CBC Wants to Talk About Sex

New docuseries The Big Sex Talk is a fun, unfiltered look into how Canadians engage with sex, love and everything in between.

The Big Sex Talk
Where: CBC Gem
Where: Series, 6 episodes, 22 mins.
When: Now
Genre: Docu-series
Why you should watch: The Big Sex Talk isn’t your mother’s sex-ed series — but you should make her watch it anyway! This groundbreaking CBC anthology went coast to coast interviewing real Canadians — including me — about the ways they engage with sex, sexuality and relationships, and its six episodes cover everything from sex in the digital age to asexuality, polyamory and more. It’s often hard for mainstream sources to talk about sex in a way that feels realistic and fun, but the series’s diverse range of guests, tongue-in-cheek humour and stylized aesthetic check every box.
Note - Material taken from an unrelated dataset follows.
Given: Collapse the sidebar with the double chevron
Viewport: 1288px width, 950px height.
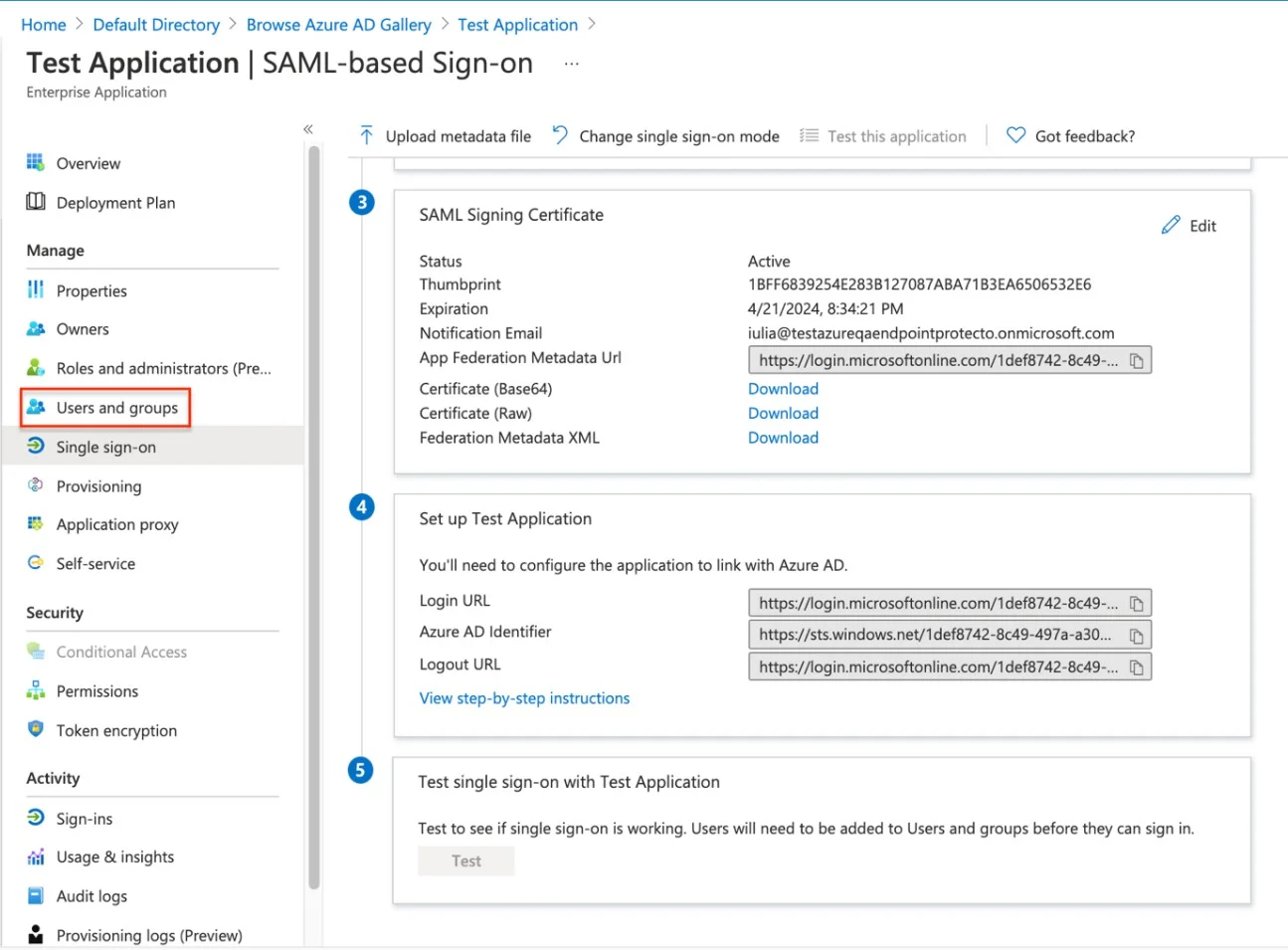Looking at the screenshot, I should click(x=308, y=129).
For decades, realistic conversations about sex have been pushed behind closed doors, swept under the carpet and, sometimes, even criminalized — so it’s no wonder so many people in Canada today have questions about what sex looks like in the modern age. Our “polite” (i.e. repressed) reputation has meant that candid sexual discourse often has a tough time gaining space in mainstream channels here. This is why it’s so refreshing — and so goddamn unexpected — that the CBC has just put out one of the most realistic, comprehensive, candid, and up-to-date representations of how and why Canadians are having sex.
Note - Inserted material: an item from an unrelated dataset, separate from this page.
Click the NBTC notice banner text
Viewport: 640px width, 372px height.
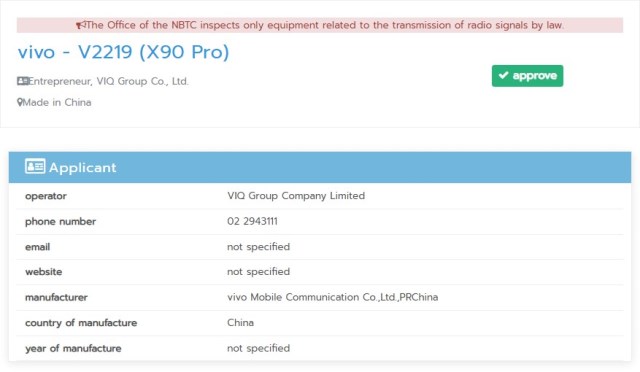coord(325,25)
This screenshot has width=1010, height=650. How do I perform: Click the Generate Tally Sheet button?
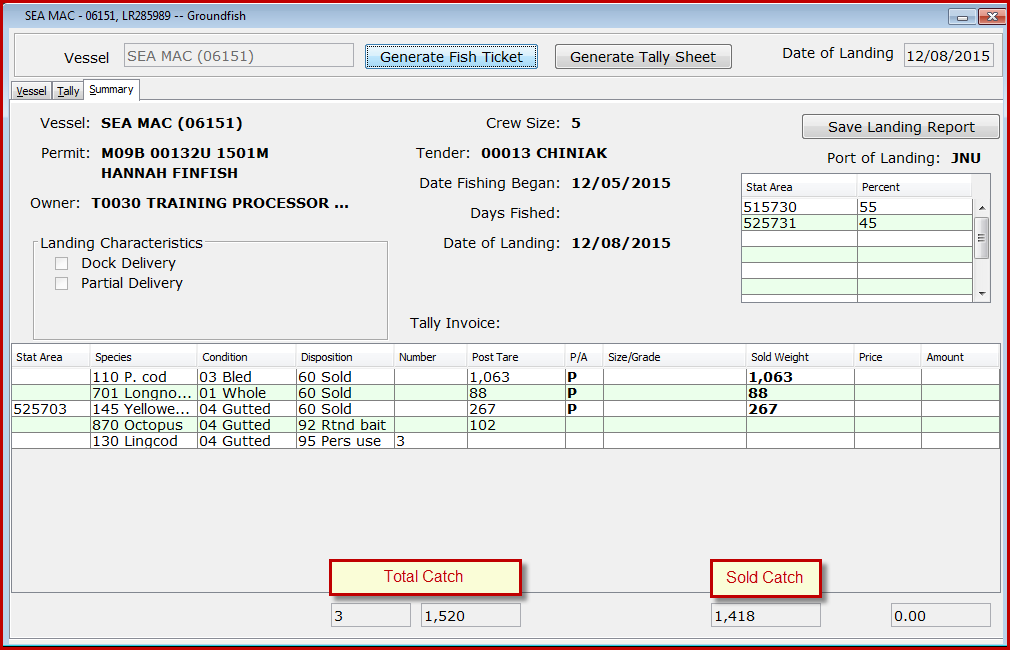point(643,57)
The Big Sex Talk is a new and groundbreaking docu-series from CBC Gem that interviews Canadians from all walks of life about sex, love and sexuality. It’s certainly injected with a sex-ed spirit, but it doesn’t read like an in-class video — it deals with real topics while staying funny, modern and stylistically fresh. The show gives space to just about everyone, including sex workers, rural queer folk, asexual people, trans and genderqueer people, people with disabilities and seniors citizens; many of these groups have spent a lifetime pushed far to the margins of sexual discourse, which can turn their sex lives into intimidating, scary and sometimes even unsafe experiences. This type of content isn’t just entertaining — it’s necessary.
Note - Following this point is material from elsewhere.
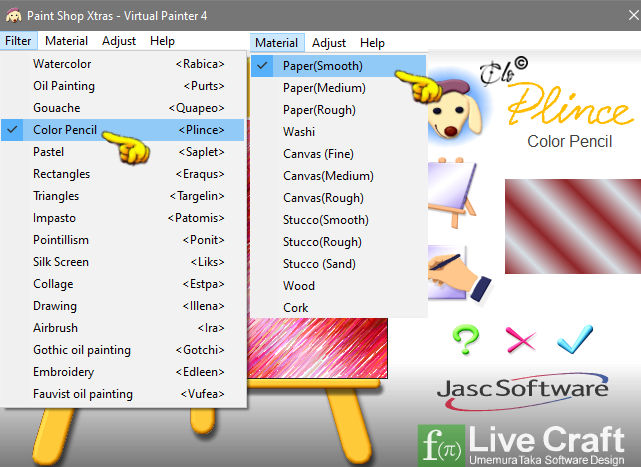Select the Watercolor <Rabica> filter
Image resolution: width=641 pixels, height=467 pixels.
123,64
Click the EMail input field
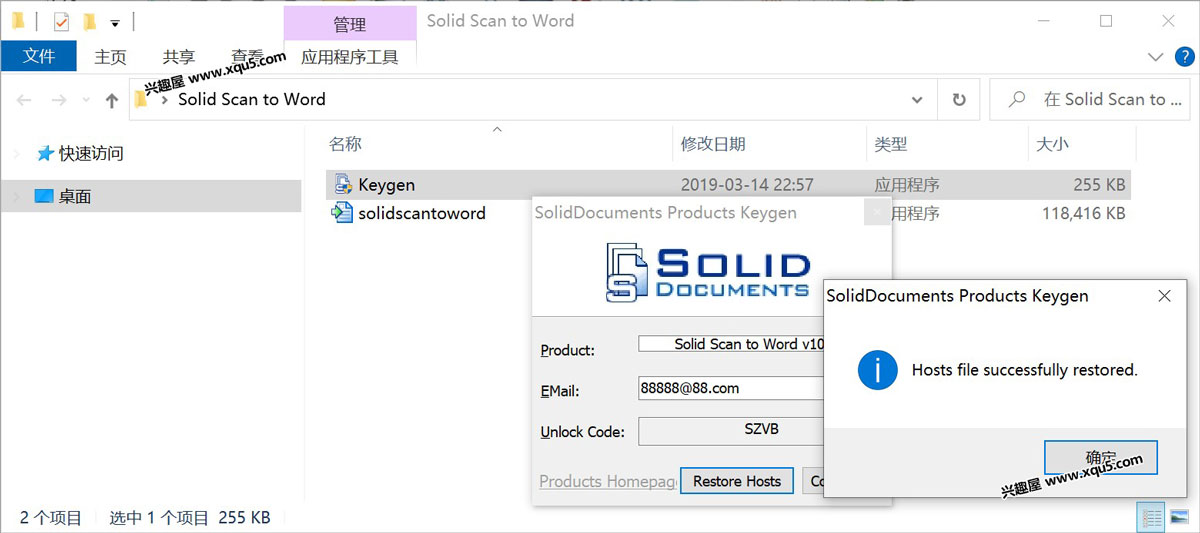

Full disclosure: I myself appear in several episodes of The Big Sex Talk to weigh in on sexual technology, queerness and representations of sex in the media. As a writer and sex-ed advocate, I’ve dedicated much of my conscious life to fighting for equal access to comprehensive sex education and have spent years becoming intimately acquainted with many Canadians’ deep-rooted aversion to sexual liberation. The conversations had on The Big Sex Talk are the kind that often happen in hushed tones with a heavy undertone of shame and secrecy. Seeing these topics explored on mainstream TV isn’t just a symbolic step towards the destigmatization of sex-ed; it’s a material lifeline that has the potential to help young people with questions about gender, sexuality and sex that too often get ignored, shamed or met with destructive misinformation.

Topics like asexuality, gender exploration and disabled sexuality are hard to find conclusive information about at all — a Google search can often leave you with a slew of conflicting results and opinions. Those conflicts can be hard to parse through by yourself, but it’s also important to show sex as something that doesnt look or feel the same for everybody — and luckily, this show doesn’t shy away from the conflicts that exist in the way we interact with sex. In fact, it’s almost entirely dedicated to those conflicts; it celebrates and explores the vast diversity in who we fuck, why we fuck and whether we’re fucking at all.

In a society that still often treats the human body like a dirty secret, actually seeing diverse, unfiltered bodies on TV feels radical. And, as real-life sex-ed remains under threat around the country, long-form, modern access to real sex information has the potential to be genuinely life-changing for Canadians everywhere. Many of these topics are still seen as far too controversial to even have a shot of being taught in some Canadian classrooms right now, thanks to regressive Conservative legislation — so while the fight to move institutional sex-ed forward continues, it feels like incredible progress that Canadians of all ages can find empathetic, real-world discussions that embrace sex in all its messy, confusing, liberatory glory in The Big Sex Talk.